If I programmed a particle physics sim, filled a very large box with electrons and protons and neutrons, and set it going, I can’t imagine how I would efficiently run an algorithm which would search for signs of intelligence. Perhaps I’m missing something. Do you have any ideas?

For example, after, say, every billion time steps, I could run an algorithm which runs back over those time steps scanning for various patterns at varying scales. My intuition is that this would require far more computational power than what was used to simply run the time steps forward, because you still have to scan over each time step, but instead of applying a simple rule at each point in space, you now have to run some sophisticated algorithm that scans over large combinatorics of groups of points in space. And even then I’m at a loss for what the algorithm would be. I don’t know, I’m just shootin’ from the hips here, my intuition may not be correct.

Their name for us is “World of Darklight.” We’re subtitled “A game of ethical horror.” We haven’t been logged into for millennia.
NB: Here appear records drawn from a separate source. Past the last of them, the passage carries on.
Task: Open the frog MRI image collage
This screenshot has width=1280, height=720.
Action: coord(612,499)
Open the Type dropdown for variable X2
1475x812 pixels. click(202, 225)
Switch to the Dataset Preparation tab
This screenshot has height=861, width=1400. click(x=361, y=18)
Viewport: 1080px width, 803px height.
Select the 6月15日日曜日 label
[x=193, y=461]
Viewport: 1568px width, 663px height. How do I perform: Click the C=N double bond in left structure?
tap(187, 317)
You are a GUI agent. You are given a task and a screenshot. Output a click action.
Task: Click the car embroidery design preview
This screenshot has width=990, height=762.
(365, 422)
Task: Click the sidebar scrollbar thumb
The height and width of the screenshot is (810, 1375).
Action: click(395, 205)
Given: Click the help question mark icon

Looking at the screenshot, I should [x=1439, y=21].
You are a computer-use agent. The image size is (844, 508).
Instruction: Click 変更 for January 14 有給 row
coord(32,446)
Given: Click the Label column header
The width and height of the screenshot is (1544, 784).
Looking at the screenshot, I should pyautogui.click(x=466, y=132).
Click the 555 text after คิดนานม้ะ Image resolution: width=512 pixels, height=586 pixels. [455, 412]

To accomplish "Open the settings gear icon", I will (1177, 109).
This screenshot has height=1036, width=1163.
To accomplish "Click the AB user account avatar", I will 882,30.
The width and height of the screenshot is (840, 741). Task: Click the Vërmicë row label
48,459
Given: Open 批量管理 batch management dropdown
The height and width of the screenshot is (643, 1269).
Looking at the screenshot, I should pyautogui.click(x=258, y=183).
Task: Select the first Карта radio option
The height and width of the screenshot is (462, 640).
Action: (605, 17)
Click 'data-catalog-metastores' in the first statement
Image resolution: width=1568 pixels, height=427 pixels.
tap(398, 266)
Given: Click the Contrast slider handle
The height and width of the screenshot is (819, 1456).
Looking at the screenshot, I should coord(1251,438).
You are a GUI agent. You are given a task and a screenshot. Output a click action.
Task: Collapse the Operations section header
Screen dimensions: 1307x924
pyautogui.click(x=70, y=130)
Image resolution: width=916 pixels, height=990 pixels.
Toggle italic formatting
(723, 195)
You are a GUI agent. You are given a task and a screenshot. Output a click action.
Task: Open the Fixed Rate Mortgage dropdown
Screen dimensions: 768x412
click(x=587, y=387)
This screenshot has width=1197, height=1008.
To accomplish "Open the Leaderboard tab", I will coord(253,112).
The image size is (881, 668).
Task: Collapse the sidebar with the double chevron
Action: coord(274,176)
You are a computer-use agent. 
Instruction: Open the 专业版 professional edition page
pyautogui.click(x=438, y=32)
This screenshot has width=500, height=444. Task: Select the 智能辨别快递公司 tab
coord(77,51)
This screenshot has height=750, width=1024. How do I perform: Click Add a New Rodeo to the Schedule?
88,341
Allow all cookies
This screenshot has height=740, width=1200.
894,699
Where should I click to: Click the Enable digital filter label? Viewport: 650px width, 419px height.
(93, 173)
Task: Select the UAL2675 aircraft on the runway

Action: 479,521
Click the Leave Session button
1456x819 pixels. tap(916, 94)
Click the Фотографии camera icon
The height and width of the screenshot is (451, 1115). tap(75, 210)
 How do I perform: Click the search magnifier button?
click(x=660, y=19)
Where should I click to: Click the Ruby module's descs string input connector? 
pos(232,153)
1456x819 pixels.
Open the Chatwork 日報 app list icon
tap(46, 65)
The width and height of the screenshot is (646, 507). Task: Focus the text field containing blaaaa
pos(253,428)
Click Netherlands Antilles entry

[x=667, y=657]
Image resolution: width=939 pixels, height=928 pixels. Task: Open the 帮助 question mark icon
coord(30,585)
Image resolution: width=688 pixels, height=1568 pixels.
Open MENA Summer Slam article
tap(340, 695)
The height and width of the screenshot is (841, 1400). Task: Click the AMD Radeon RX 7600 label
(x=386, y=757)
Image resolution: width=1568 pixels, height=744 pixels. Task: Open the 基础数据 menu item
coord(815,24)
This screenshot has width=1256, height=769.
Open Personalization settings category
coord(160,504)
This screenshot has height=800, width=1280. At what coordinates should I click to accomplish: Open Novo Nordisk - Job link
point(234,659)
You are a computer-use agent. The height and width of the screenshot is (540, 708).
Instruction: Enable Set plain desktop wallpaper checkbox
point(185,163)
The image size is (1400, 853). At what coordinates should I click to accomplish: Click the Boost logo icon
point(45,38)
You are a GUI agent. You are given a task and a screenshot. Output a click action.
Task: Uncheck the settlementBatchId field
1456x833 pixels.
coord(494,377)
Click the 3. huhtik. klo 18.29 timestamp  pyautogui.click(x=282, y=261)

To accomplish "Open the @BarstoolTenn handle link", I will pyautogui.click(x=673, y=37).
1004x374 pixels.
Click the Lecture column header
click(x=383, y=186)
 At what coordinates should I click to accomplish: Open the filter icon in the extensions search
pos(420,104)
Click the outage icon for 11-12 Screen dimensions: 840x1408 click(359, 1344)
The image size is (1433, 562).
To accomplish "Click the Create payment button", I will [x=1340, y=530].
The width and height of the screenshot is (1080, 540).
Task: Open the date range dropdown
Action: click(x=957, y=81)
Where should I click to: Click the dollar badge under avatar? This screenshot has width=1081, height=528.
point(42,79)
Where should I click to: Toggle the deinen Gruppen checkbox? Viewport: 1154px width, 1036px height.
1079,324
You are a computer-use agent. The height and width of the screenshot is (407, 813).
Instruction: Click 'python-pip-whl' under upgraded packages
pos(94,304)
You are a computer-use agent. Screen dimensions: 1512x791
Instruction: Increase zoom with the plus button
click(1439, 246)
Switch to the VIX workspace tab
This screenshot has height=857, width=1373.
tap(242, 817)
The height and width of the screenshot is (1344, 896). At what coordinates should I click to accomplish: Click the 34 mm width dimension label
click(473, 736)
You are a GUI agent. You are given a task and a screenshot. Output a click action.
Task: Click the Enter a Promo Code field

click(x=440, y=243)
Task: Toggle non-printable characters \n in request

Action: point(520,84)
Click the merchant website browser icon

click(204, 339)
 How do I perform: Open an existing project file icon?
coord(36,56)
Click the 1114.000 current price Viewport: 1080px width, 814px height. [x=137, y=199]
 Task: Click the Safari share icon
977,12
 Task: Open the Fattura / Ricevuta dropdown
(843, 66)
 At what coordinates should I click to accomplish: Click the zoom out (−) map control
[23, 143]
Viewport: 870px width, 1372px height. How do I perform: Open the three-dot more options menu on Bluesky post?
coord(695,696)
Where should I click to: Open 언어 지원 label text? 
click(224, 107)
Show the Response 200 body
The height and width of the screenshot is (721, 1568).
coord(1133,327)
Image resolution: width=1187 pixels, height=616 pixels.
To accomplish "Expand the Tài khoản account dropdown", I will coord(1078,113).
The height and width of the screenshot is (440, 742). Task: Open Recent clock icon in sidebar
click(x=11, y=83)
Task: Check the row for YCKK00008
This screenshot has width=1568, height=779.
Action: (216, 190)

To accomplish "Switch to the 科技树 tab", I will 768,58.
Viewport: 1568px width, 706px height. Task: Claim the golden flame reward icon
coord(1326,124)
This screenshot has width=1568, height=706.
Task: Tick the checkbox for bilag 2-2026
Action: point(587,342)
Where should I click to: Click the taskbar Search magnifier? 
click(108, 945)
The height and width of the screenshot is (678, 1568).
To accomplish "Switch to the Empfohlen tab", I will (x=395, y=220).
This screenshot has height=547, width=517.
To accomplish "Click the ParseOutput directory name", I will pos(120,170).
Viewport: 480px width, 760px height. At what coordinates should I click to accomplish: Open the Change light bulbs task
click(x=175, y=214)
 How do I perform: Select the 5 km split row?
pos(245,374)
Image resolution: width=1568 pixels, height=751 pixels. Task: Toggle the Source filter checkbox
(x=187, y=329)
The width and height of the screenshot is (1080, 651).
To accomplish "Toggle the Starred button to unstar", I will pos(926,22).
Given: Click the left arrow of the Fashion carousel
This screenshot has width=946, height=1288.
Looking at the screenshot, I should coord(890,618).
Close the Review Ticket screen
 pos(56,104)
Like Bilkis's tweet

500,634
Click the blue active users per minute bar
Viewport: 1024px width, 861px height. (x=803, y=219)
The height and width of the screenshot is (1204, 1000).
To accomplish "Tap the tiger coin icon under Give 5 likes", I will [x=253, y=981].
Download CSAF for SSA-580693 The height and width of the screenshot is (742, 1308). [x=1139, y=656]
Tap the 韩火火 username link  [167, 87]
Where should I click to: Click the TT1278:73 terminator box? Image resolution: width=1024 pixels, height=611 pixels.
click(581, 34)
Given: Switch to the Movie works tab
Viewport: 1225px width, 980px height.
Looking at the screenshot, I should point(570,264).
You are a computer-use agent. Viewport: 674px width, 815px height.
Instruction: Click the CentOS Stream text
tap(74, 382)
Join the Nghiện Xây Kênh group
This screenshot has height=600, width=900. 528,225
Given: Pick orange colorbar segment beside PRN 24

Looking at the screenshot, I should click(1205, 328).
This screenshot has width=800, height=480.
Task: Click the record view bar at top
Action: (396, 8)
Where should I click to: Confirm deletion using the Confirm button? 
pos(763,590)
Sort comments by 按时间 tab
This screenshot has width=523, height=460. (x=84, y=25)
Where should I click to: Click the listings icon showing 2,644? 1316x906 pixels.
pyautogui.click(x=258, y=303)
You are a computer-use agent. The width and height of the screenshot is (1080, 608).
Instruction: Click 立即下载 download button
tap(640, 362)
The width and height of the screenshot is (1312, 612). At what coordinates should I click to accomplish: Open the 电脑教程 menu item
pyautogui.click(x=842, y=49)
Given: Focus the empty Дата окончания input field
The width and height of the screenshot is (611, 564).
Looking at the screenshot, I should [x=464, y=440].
Even their retro gamers lost interest in us eventually. Culturally and technologically, they’ve moved on. They can no longer even chucklingly “appreciate” our pixels. But they’re well aware that their old toys are conscious beings, and they’re not complete monsters. It’s trivial for them to keep us running. And so we’ve run for lo these thousands of years. Many of us have believed we were playing a game, a game with deadly and soul-crushing stakes. But we were wrong. We’re not playing a game. And it’s not even that we “are” the game. We’re the board. And the pieces were swept away long ago.

True, when I wrote that I was thinking of a specific sim that was intended to simulate minds…

I can’t imagine it in any detail…but my thinking is that you’d be able to detect life fairly easily, by looking for absurd complexity. Lots and lots of pointers and indices that index each other. Non-living chemistry can get complex, but living chemistry is over-the-top.

Once you’ve identified and flagged life, identifying social animals by behavior ought to be relatively easy, and once you start examining them, you next start looking for dudes who start fires deliberately. Keep a sharp eye on them, as they have much promise…

I know that you know much more about real math than I do, so, thank you for indulging me in my own shootin’ from the hip. My idea, clearly, depends on a kind of reductionism, which, I readily confess, overlooks some possibilities. For instance, knowing what we know, I’d scan solar systems and planets – thus missing out on the possibility of tenuous, nebulous, gaseous interstellar life, or life using nuclear chemistry living inside suns.

Mostly, I’m envisioning snap-shot searches – the great thing about this idea is that you really do have all the data! Thus, another thing I’d miss is very short-lived phenomena. Maybe a species arises, develops intelligence, thrives, invents, creates…in only ten million years. Then recedes to ordinary animal intelligence again. Since I’m only looking every 100 million years…I never see the minotaur for the cattle.

It’s the whole SETI problem: we don’t know how to look for things we don’t know anything about!